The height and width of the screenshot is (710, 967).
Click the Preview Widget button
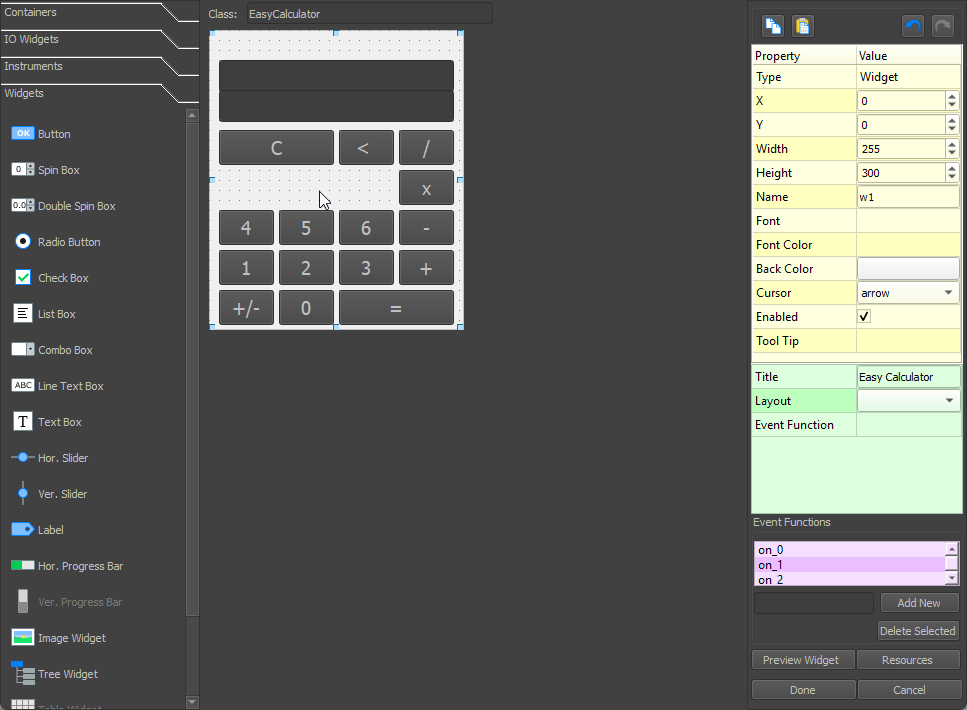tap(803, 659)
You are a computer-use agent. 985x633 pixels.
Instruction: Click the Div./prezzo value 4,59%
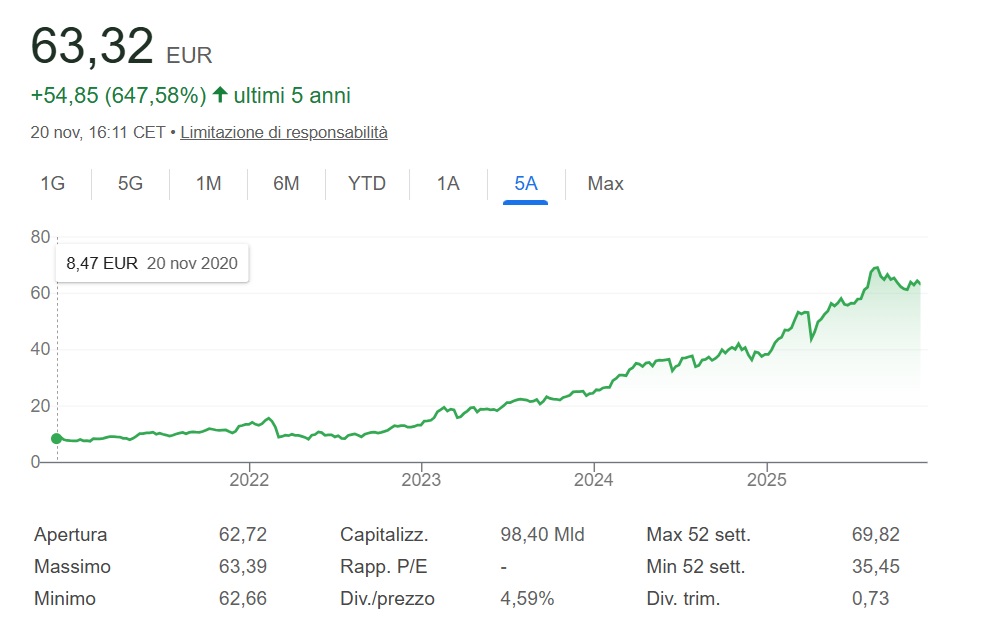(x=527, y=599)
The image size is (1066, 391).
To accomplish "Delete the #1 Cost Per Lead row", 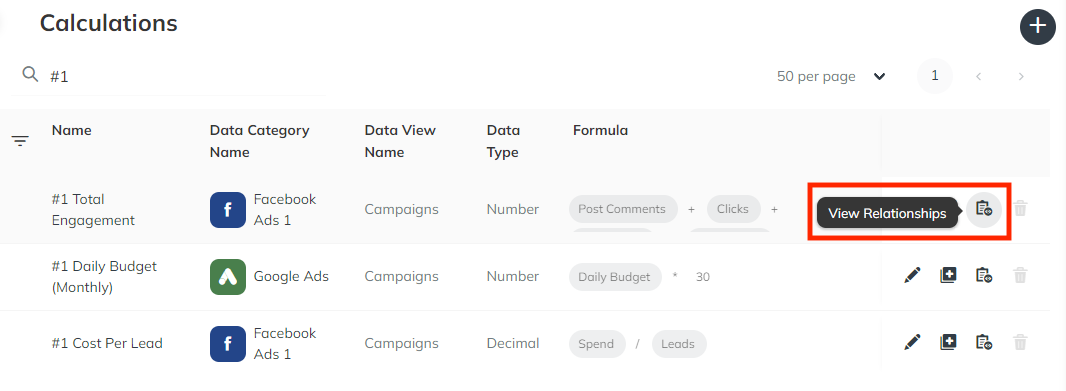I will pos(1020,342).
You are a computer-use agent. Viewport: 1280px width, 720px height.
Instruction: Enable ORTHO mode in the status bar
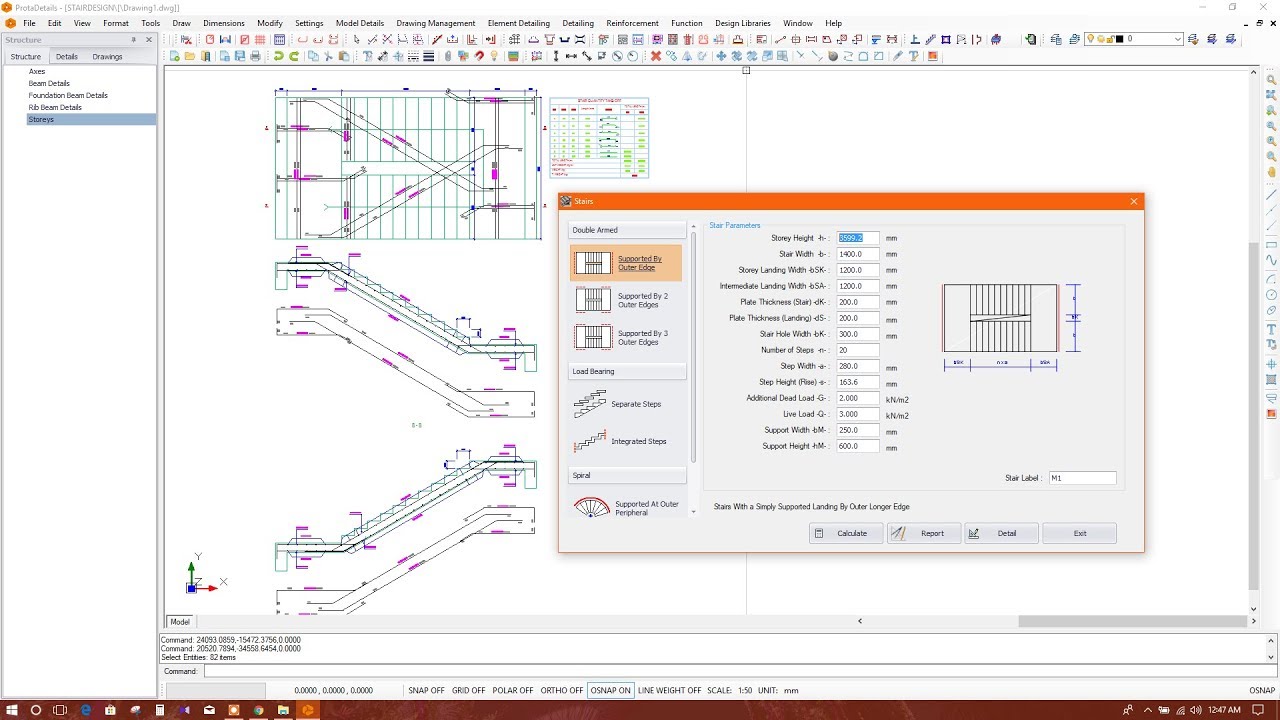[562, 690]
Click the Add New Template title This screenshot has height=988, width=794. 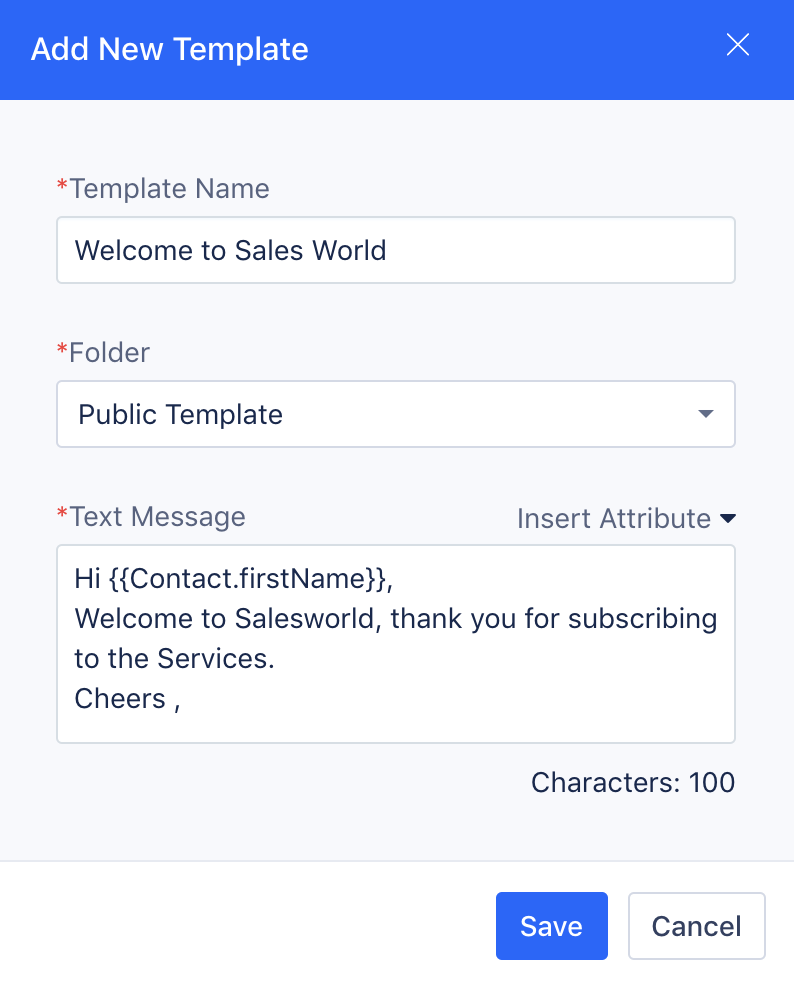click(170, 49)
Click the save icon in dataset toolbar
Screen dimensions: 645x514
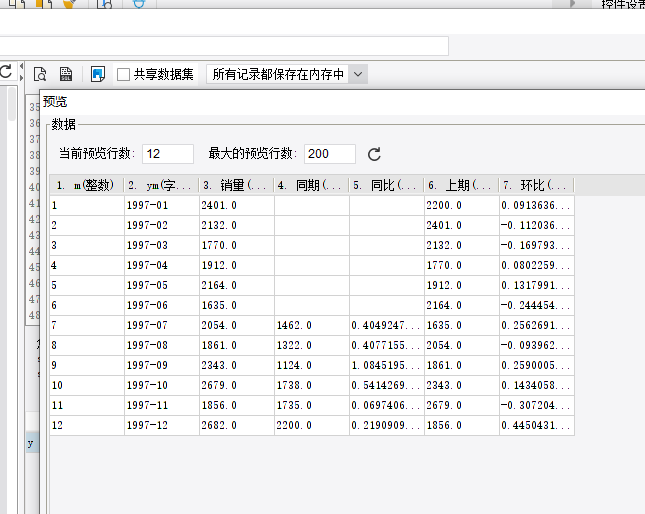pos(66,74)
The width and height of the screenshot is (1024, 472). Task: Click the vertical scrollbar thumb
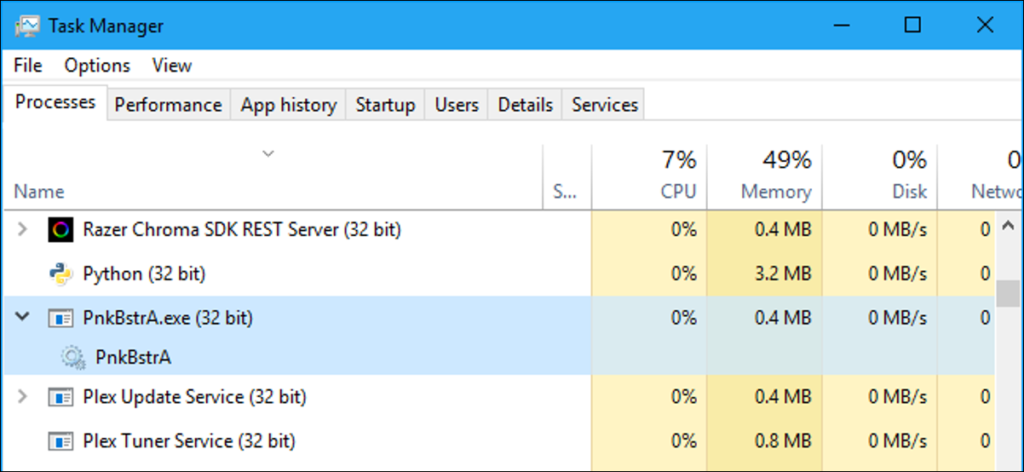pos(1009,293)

> **Goal of the exercise**
Among the records above, find each line containing the string "computer" and copy it.

> **Answer space**
You are a computer-use agent. 985x633 pixels.
You are a computer-use agent. Viewport: 1280px width, 720px height.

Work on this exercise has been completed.